■ BRIEF
Show every line of the entries below that contains the word "Click".

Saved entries
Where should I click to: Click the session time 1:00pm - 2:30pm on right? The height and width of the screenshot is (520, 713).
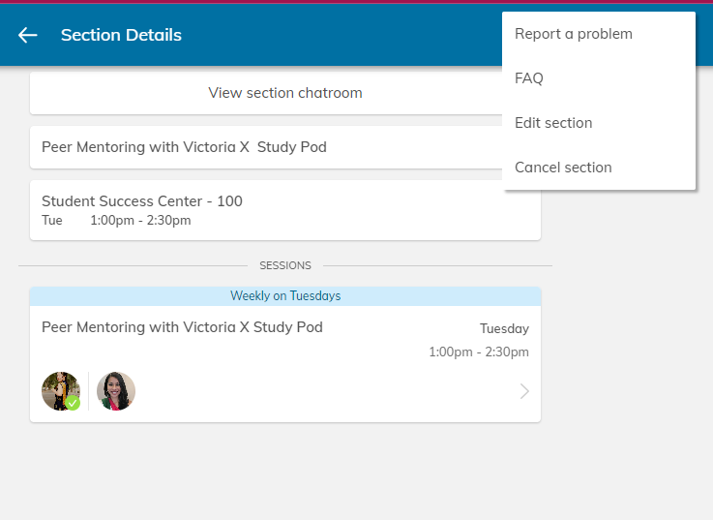tap(479, 352)
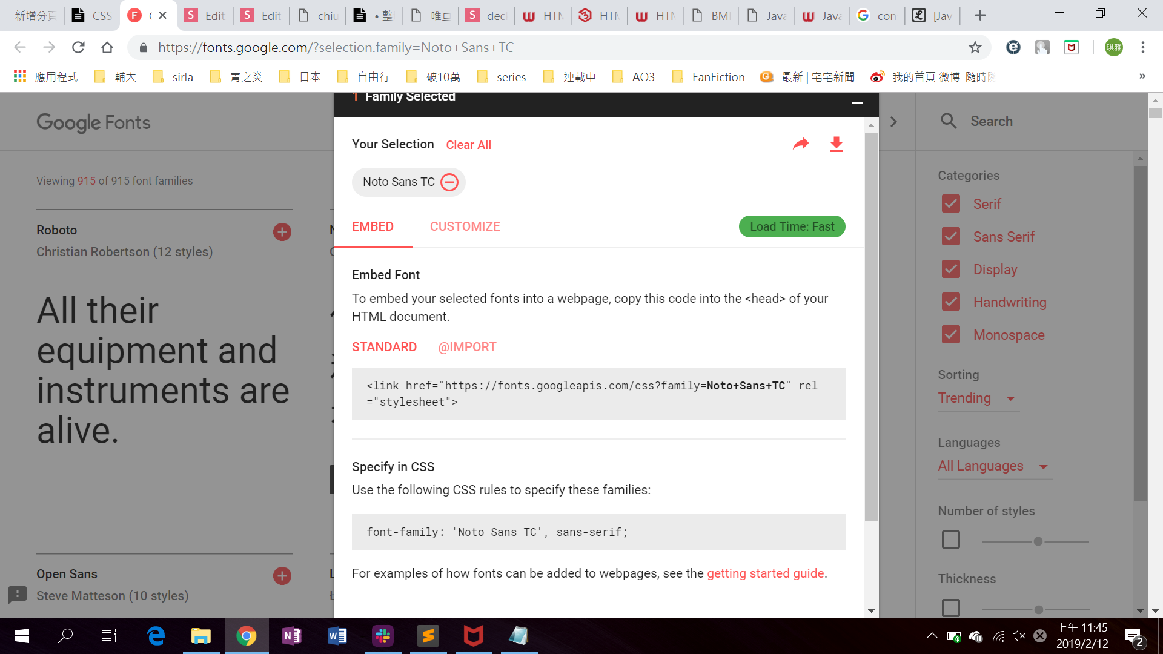
Task: Minimize the Family Selected drawer
Action: [857, 103]
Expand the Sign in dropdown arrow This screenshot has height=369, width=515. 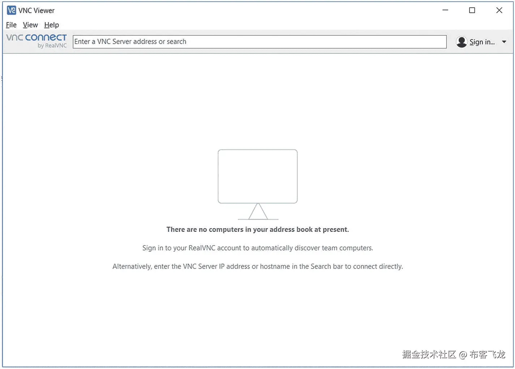(504, 42)
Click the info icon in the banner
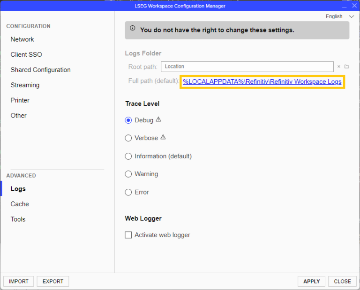Image resolution: width=360 pixels, height=290 pixels. [133, 29]
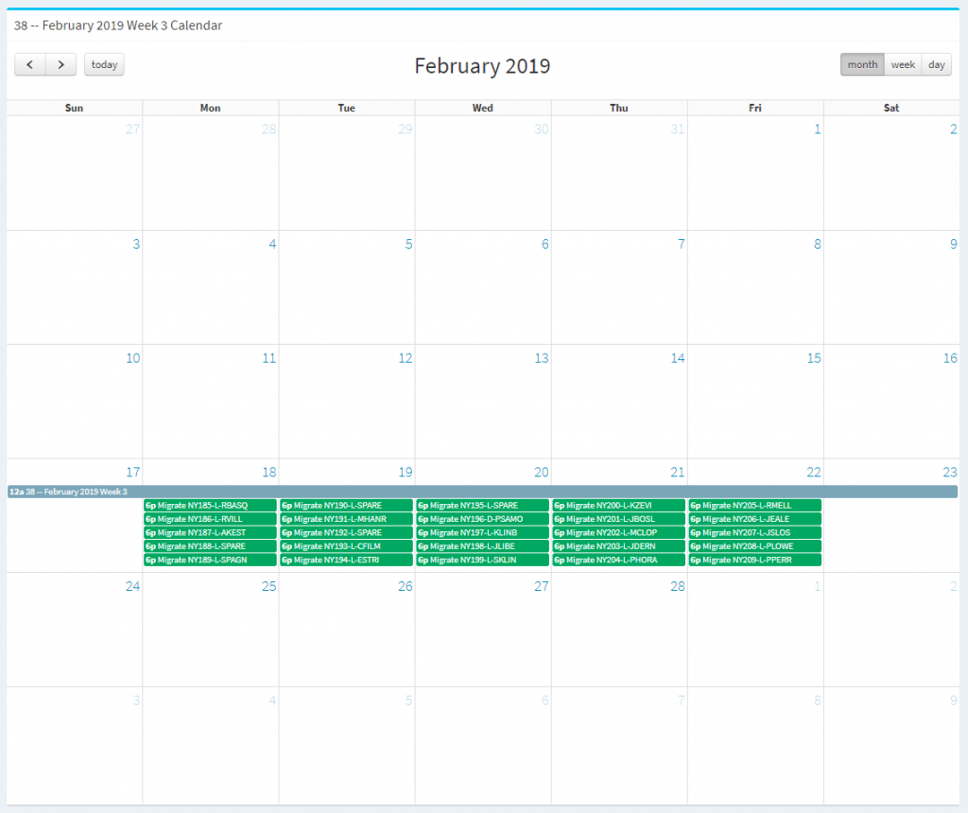
Task: Open event Migrate NY185-L-RBASQ
Action: tap(209, 505)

■ EXERCISE SOLUTION
Where should I click to: Click the session time 1:00pm - 2:30pm on right? The height and width of the screenshot is (520, 713).
Click the info icon in the banner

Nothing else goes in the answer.